(Supplied data Opens)

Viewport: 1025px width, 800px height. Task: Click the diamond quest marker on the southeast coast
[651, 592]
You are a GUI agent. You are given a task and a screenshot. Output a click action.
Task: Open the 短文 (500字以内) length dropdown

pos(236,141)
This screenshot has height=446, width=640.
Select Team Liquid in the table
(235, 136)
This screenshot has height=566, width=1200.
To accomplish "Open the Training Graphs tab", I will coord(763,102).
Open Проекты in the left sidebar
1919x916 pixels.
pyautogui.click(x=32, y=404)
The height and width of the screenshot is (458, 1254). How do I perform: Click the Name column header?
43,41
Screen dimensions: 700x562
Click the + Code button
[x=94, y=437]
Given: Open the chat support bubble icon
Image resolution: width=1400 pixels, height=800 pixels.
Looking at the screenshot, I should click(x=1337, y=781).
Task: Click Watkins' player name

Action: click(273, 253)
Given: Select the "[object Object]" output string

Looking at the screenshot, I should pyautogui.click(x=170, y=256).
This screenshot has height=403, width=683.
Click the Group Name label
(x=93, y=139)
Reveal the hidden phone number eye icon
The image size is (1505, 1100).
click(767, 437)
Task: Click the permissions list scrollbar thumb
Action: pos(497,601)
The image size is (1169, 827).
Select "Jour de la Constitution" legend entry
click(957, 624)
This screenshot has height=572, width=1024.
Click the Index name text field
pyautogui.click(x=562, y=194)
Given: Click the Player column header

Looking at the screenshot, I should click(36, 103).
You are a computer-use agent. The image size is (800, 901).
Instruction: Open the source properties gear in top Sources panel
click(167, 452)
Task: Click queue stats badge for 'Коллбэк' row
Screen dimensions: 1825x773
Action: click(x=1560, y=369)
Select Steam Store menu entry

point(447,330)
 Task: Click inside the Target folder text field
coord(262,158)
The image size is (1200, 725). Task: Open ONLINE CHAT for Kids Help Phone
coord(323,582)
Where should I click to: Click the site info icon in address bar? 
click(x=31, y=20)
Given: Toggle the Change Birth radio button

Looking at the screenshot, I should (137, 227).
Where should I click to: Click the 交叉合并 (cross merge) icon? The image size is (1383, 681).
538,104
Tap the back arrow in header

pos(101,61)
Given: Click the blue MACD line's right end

(Supplied data Closes)

Problem requirements.
The full set of entries must be restated exactly, with none omitted.

Output for this exercise.
Viewport: 1025px width, 800px height. Task: Click the diamond quest marker on the southeast coast
[651, 592]
You are a GUI agent. You are given a task and a screenshot. Output a click action.
Task: Open the 短文 (500字以内) length dropdown

pos(236,141)
This screenshot has height=446, width=640.
Select Team Liquid in the table
(235, 136)
This screenshot has height=566, width=1200.
To accomplish "Open the Training Graphs tab", I will coord(763,102).
Open Проекты in the left sidebar
1919x916 pixels.
pyautogui.click(x=32, y=404)
The height and width of the screenshot is (458, 1254). How do I perform: Click the Name column header?
43,41
Screen dimensions: 700x562
Click the + Code button
[x=94, y=437]
Given: Open the chat support bubble icon
Image resolution: width=1400 pixels, height=800 pixels.
Looking at the screenshot, I should click(x=1337, y=781).
Task: Click Watkins' player name

Action: click(273, 253)
Given: Select the "[object Object]" output string

Looking at the screenshot, I should pyautogui.click(x=170, y=256).
This screenshot has height=403, width=683.
Click the Group Name label
(x=93, y=139)
Reveal the hidden phone number eye icon
The image size is (1505, 1100).
click(767, 437)
Task: Click the permissions list scrollbar thumb
Action: pos(497,601)
The image size is (1169, 827).
Select "Jour de la Constitution" legend entry
click(957, 624)
This screenshot has height=572, width=1024.
Click the Index name text field
pyautogui.click(x=562, y=194)
Given: Click the Player column header

Looking at the screenshot, I should click(36, 103).
You are a computer-use agent. The image size is (800, 901).
Instruction: Open the source properties gear in top Sources panel
click(167, 452)
Task: Click queue stats badge for 'Коллбэк' row
Screen dimensions: 1825x773
Action: click(x=1560, y=369)
Select Steam Store menu entry

point(447,330)
 Task: Click inside the Target folder text field
coord(262,158)
The image size is (1200, 725). Task: Open ONLINE CHAT for Kids Help Phone
coord(323,582)
Where should I click to: Click the site info icon in address bar? 
click(x=31, y=20)
Given: Toggle the Change Birth radio button

Looking at the screenshot, I should (137, 227).
Where should I click to: Click the 交叉合并 (cross merge) icon? The image size is (1383, 681).
538,104
Tap the back arrow in header

pos(101,61)
Given: Click the blue MACD line's right end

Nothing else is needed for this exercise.